- _Task to complete_
Copy nothing from the entries below except the lines from the one containing "The image size is (785, 1090)." through the one containing "Open the 시세조사 habit item", and copy those exactly.

- _Records shown_
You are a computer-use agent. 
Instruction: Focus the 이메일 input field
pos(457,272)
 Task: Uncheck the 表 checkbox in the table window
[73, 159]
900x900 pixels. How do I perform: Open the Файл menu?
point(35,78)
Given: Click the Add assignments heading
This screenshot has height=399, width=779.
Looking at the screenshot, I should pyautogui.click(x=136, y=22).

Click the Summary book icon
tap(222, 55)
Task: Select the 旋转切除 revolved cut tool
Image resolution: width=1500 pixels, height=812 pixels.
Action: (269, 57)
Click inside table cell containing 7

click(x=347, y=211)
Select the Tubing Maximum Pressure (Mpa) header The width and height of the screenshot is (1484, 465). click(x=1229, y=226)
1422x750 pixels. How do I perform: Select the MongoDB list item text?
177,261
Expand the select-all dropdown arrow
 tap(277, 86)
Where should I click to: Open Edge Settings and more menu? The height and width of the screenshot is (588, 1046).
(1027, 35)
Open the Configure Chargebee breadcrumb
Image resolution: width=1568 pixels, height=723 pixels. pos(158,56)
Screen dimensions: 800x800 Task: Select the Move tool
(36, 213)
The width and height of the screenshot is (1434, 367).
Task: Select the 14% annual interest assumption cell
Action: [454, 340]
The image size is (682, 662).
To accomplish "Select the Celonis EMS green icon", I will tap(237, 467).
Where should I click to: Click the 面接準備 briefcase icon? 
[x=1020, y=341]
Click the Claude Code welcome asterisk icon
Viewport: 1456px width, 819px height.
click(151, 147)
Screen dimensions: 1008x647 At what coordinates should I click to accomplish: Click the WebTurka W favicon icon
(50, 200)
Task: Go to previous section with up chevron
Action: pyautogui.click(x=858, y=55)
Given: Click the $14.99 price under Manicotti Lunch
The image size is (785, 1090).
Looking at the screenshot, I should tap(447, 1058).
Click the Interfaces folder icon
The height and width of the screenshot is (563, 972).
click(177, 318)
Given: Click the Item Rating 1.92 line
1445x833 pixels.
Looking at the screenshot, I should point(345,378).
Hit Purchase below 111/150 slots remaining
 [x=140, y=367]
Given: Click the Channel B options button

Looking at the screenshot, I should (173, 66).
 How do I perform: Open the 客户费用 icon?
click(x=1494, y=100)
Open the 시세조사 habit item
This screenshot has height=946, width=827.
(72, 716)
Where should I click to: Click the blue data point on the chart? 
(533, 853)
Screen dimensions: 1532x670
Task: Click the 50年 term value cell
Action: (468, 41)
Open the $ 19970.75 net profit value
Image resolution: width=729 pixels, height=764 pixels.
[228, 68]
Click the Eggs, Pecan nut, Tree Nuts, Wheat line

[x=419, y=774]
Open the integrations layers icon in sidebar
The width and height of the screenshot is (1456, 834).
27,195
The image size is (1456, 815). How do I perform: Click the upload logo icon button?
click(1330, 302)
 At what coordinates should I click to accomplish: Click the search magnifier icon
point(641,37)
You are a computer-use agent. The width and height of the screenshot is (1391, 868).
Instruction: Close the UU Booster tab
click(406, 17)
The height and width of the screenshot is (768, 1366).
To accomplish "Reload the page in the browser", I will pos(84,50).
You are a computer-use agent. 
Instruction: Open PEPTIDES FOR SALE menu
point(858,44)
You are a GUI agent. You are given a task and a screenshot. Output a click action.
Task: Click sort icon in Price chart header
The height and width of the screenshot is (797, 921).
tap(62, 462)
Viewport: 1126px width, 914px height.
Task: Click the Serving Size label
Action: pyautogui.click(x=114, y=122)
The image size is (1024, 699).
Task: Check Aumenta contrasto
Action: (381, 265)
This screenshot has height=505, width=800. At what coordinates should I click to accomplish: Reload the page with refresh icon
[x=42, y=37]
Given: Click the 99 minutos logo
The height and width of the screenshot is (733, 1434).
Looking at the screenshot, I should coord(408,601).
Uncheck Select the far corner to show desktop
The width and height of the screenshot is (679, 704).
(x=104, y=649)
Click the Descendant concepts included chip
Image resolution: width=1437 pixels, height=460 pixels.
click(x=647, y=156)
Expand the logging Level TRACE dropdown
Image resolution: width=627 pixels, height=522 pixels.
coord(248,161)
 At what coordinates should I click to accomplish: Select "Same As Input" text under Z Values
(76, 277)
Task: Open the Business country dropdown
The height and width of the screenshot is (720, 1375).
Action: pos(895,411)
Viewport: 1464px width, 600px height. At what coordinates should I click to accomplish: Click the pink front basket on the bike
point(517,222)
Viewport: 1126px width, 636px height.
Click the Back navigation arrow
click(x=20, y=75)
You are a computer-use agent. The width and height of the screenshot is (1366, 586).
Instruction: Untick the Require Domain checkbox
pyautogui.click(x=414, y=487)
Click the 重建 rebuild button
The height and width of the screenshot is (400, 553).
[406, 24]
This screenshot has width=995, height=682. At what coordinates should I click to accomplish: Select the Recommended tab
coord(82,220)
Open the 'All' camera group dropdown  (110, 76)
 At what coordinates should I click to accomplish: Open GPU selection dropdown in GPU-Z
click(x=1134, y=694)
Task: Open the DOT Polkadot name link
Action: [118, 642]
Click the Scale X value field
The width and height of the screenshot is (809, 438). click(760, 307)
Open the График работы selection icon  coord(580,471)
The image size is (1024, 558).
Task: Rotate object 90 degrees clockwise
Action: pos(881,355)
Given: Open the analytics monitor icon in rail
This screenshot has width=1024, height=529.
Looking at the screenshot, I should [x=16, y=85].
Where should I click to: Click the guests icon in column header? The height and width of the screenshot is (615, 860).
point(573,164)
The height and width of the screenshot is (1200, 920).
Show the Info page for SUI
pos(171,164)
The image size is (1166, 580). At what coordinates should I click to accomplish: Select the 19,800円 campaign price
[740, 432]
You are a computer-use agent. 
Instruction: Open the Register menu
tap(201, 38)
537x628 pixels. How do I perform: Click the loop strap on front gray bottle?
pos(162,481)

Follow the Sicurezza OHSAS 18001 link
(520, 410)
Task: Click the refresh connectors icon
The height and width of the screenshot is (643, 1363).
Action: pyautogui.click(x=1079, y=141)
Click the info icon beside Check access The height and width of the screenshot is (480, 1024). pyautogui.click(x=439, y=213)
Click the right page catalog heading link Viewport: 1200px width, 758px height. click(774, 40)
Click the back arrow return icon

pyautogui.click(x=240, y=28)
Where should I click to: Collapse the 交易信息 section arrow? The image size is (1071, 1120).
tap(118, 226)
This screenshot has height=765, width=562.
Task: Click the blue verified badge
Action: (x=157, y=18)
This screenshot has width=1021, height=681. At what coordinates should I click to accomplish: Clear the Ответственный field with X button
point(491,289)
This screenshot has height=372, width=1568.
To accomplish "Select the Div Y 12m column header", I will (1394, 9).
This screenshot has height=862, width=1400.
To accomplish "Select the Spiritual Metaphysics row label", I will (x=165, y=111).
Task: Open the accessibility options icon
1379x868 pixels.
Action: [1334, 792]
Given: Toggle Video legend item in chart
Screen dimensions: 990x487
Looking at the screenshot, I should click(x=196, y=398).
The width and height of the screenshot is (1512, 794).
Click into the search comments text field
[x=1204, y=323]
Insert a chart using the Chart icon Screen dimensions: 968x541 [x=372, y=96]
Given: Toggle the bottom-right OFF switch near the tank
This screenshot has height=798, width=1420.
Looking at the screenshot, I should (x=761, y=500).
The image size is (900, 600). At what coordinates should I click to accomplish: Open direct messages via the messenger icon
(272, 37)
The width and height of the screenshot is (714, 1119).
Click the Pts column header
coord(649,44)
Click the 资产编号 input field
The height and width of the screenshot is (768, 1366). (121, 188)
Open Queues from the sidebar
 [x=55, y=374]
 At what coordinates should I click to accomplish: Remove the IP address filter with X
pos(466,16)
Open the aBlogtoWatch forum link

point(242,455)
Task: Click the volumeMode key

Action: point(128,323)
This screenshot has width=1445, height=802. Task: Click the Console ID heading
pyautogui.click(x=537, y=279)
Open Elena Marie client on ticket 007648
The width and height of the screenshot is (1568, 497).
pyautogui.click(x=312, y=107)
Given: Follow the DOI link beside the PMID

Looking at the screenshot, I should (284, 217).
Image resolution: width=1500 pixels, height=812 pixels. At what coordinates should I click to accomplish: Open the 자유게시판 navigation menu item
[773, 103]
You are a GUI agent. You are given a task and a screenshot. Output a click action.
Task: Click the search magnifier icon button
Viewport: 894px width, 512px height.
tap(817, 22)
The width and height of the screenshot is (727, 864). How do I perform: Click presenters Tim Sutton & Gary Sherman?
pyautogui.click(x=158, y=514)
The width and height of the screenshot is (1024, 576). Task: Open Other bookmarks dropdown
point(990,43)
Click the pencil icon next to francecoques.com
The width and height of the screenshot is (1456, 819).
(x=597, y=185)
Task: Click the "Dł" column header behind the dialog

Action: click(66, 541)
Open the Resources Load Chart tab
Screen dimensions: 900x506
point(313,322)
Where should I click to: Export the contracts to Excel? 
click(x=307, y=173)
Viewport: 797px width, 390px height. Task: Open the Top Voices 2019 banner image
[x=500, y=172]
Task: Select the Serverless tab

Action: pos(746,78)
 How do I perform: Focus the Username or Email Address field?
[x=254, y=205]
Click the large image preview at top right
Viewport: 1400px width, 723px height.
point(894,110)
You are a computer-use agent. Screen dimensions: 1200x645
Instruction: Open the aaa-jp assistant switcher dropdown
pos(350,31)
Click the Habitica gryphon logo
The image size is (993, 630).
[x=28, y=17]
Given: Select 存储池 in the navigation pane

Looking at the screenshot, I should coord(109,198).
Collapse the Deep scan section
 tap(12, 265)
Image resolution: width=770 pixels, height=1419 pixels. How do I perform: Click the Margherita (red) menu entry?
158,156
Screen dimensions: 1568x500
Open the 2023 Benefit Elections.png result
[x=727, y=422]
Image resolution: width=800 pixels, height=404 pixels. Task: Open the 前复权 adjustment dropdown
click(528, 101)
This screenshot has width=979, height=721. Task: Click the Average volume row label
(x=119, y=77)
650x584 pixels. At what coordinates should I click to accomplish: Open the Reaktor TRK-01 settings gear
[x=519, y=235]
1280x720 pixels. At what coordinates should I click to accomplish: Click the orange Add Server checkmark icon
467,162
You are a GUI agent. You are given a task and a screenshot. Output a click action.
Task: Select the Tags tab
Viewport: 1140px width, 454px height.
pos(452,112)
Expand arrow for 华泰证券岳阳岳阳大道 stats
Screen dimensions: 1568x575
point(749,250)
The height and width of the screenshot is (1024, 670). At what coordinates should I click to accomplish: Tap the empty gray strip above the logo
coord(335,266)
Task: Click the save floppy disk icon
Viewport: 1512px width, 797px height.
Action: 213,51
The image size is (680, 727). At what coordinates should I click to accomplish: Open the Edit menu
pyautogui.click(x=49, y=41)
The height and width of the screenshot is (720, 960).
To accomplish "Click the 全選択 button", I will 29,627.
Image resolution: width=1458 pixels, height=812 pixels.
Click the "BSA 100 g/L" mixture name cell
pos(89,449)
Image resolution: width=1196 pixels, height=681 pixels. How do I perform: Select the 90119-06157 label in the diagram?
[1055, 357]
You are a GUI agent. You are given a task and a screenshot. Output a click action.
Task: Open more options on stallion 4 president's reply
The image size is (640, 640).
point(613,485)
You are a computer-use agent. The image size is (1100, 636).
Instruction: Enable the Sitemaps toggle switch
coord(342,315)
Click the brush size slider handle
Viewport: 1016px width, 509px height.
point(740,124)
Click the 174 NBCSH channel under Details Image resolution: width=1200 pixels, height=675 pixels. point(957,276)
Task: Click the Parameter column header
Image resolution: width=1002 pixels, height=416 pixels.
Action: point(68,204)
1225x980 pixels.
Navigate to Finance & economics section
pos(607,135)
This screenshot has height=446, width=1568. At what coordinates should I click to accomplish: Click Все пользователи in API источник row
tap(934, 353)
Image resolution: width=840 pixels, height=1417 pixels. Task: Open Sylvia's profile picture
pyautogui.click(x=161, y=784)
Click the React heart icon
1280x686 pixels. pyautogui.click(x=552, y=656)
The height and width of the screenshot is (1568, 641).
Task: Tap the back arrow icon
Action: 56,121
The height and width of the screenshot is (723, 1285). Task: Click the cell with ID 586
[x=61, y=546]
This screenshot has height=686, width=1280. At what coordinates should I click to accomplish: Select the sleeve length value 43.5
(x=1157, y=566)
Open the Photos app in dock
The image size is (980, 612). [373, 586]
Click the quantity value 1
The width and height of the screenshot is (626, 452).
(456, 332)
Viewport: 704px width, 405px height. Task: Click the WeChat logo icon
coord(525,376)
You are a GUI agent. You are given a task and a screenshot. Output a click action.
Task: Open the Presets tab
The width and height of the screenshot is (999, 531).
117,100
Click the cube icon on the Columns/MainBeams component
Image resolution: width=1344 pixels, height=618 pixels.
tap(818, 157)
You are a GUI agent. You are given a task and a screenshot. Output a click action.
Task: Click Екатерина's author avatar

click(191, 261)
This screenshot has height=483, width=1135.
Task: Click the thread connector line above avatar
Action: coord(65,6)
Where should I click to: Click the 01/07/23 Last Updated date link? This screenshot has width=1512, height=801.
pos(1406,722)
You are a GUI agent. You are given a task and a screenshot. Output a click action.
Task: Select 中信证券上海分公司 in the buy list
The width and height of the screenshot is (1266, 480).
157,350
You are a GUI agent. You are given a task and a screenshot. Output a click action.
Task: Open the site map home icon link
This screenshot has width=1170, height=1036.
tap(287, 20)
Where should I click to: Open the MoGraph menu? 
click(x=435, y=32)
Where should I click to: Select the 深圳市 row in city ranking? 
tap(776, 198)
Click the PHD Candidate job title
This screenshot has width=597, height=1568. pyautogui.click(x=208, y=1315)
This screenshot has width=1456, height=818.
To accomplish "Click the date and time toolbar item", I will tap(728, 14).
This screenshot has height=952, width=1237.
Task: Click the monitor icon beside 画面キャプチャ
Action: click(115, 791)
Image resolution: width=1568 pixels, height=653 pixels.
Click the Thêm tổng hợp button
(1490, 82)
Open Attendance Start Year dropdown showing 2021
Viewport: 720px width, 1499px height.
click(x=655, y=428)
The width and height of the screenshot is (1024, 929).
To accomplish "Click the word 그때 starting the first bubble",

- _Answer space_
The image size is (785, 1090).
Looking at the screenshot, I should tap(447, 1058).
Click the Interfaces folder icon
The height and width of the screenshot is (563, 972).
click(177, 318)
Given: Click the Item Rating 1.92 line
1445x833 pixels.
Looking at the screenshot, I should point(345,378).
Hit Purchase below 111/150 slots remaining
 [x=140, y=367]
Given: Click the Channel B options button

Looking at the screenshot, I should (173, 66).
 How do I perform: Open the 客户费用 icon?
click(x=1494, y=100)
Open the 시세조사 habit item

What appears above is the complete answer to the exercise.